Maintenant que les chefs de direction réalisent que les TI peuvent accomplir tellement plus, ils haussent aussi en conséquence leurs attentes à leur égard. Lorsque Deloitte a mené son sondage à l’échelle mondiale auprès de 1 200 chefs des Services informatiques à la fin de l’année dernière, elle leur a demandé de nommer leurs priorités pour 2016. Au lieu d’être leur principal objectif, la limitation des coûts est arrivée en deuxième place derrière un rendement d’entreprise supérieur.

Comme Deloitte l’a indiqué dans le rapport accompagnant son sondage, « les chefs des Services informatiques sont passés de la direction d’une fonction de soutien à la gestion d’une fonction d’affaires ‒ ils ont signalé que les chefs d’entreprise s’attendent à ce qu’ils [l’italique est de moi] contribuent non seulement aux priorités de l’entreprise en matière de bénéfice net, mais aussi qu’ils permettent et favorisent même les initiatives liées au chiffre d’affaires. »

Comment, exactement, les TI feront-elles pour combler ces nouvelles attentes plus élevées?

Onisick a présenté le plan de Cisco pour cela lors de sa présentation à Toronto. Ce plan est centré sur Cisco et axé sur les produits de l’entreprise, bien sûr. Il aborde cependant encore certains des principaux éléments de la nouvelle approche envers les TI à titre d’outils habilitants plutôt qu’utilisés seulement pour résoudre les problèmes.

(En passant, M. Onisick en sait beaucoup sur la bataille que suscitent les budgets de TI et d’autres choses; avant de se consacrer à l’aspect marketing des TI, il était ingénieur et servait dans la marine américaine.)

La première étape, déclare M. Onisick, consiste à bannir une architecture de TI compartimentée. À son avis, les réseaux, l’informatique, le stockage et la sécurité sont trop souvent traités comme des organismes individuels.

« Nous devons cesser de parler des réseaux comme des entités distinctes ou des systèmes distincts », dit-il. Cette vieille architecture compartimentée doit être modernisée, ce qui signifie qu’elle doit être ouverte et programmable (bonjour les API).

La prochaine étape que M. Onisick a décrite est l’automatisation. En automatisant le centre de données, par exemple, il y a moins de place pour l’erreur mais l’efficacité s’en trouve aussi accrue. Il a ensuite repris l’idée selon laquelle les TI (dans ce cas précis, l’automatisation) procurent des avantages qui vont bien au-delà de la réduction des coûts.

« Lorsque nous envisageons l’automatisation, ce n’est pas seulement à des fins de réduction des effectifs. Regardez Google. Cette entreprise a intégré l’automatisation de manière à pouvoir s’adapter et à satisfaire à la demande croissante ‒ sans augmenter les coûts. »
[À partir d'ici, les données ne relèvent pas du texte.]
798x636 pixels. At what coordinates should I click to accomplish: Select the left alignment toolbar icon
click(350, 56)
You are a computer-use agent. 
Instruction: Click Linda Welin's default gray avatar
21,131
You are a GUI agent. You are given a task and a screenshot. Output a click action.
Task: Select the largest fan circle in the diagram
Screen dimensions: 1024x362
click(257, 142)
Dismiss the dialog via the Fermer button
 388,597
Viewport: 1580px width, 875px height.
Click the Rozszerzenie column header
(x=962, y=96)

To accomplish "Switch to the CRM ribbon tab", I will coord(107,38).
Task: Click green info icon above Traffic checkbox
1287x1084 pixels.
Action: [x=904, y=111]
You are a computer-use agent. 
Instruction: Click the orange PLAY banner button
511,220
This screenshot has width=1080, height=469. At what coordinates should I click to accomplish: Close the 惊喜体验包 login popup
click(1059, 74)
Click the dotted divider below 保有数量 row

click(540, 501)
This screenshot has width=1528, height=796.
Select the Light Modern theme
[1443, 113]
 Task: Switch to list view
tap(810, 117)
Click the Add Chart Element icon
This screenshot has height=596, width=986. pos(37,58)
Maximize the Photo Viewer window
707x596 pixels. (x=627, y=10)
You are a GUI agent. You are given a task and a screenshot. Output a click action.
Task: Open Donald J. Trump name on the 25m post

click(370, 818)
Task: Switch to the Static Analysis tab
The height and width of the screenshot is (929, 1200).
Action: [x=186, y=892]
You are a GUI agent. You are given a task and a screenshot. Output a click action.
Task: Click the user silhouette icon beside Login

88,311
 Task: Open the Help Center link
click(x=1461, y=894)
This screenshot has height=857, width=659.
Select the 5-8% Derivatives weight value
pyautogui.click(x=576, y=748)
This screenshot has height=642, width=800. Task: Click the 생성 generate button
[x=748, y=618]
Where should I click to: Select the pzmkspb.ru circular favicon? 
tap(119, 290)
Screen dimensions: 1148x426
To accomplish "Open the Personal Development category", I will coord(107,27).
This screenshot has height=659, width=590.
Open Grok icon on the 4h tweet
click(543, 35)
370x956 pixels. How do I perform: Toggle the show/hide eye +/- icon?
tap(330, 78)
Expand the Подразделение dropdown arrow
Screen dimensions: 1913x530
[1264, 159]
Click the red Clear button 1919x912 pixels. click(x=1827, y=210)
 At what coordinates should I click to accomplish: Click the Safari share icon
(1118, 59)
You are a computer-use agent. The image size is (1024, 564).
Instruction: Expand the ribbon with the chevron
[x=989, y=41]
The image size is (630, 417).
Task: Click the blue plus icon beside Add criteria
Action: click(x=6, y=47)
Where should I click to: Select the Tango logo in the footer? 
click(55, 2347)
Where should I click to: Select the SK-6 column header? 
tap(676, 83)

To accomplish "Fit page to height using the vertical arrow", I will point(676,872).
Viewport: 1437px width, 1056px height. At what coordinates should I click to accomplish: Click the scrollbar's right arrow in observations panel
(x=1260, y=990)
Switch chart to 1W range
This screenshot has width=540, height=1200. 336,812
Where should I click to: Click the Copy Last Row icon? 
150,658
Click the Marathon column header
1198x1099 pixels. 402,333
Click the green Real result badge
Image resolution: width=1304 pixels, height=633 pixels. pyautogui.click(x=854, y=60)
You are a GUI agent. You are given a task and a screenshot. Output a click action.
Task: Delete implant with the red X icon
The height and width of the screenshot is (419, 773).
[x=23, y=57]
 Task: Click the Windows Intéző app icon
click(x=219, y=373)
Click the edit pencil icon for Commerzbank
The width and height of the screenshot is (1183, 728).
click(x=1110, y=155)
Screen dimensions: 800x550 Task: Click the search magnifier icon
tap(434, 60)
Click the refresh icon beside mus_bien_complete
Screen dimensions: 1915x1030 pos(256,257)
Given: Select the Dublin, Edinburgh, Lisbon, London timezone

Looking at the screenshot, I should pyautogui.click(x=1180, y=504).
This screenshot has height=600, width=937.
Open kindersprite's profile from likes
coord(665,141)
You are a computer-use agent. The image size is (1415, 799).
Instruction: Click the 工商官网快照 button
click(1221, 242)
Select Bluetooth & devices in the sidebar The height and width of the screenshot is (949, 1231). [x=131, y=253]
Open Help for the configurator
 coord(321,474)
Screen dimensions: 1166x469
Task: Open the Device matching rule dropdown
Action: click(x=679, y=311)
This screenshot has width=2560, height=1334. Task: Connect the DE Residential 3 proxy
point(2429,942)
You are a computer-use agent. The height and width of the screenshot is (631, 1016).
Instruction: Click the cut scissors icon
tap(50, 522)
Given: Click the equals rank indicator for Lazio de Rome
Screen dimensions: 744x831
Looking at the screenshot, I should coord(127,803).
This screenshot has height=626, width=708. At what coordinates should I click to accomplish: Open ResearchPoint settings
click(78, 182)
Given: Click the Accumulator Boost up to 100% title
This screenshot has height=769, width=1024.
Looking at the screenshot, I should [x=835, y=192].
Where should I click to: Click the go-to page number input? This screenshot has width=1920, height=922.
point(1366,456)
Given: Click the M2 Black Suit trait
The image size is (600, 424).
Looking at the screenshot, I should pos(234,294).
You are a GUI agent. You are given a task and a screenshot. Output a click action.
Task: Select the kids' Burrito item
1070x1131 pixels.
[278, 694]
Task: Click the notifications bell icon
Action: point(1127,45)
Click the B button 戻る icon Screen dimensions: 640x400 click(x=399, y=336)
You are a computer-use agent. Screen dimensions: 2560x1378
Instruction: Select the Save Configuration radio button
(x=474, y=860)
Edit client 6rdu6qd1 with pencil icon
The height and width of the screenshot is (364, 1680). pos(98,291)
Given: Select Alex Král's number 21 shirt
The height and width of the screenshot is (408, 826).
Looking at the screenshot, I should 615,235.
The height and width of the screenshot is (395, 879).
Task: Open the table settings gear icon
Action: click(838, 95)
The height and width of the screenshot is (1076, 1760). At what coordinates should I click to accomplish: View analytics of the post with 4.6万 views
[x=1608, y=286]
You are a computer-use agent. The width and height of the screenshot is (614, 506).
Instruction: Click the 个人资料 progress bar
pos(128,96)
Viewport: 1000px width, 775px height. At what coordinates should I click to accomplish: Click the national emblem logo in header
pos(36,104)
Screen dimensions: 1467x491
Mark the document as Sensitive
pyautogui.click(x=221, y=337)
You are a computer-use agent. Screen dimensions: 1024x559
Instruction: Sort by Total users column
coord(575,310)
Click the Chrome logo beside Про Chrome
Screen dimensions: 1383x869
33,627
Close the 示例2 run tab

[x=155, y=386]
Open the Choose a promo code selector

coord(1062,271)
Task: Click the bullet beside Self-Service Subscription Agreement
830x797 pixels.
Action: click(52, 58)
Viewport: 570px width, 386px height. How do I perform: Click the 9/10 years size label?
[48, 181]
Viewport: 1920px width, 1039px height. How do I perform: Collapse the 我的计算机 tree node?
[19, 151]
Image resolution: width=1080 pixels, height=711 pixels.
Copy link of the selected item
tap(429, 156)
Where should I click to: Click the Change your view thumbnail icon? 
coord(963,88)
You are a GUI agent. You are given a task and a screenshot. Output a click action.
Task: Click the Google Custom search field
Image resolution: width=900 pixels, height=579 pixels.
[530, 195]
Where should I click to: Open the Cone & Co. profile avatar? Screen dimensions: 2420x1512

Autrement dit, l’automatisation peut accroître le rendement pour les entreprises et leurs clients… tout en faisant économiser quelques dollars à ces sociétés.

Le libre-service est un autre aspect essentiel du « nouveau » écosystème de TI d’entreprise de Cisco. En utilisant l’infrastructure en tant que service (IaaS), M. Onisick ajoute, les entreprises peuvent construire des portails libre-service pour mettre en œuvre elles-mêmes des choses qui ont toujours été trop complexes et beaucoup trop longues à faire. Par exemple, l’automatisation et les portails libre-service rendent la fourniture d’un téléphone pour un nouveau travailleur aussi simple que d’appuyer sur un bouton.

Il s’agit d’un scénario où l’automatisation et les portails libre-service fondés sur le nuage permettent de libérer les gestionnaires de TI afin qu’ils se consacrent à des projets commerciaux plus stratégiques générateurs de revenus. Comme l’a reconnu M. Onisick, toutefois, l’architecture interconnectée globale accroît en effet la nécessité d’analyser et de gérer toutes les données correspondantes, mais aussi de protéger le tout.

Peu importe la façon dont vous envisagez la chose, cependant, ce scénario est bien loin de celui ne visant qu’à assurer la survie de l’entreprise.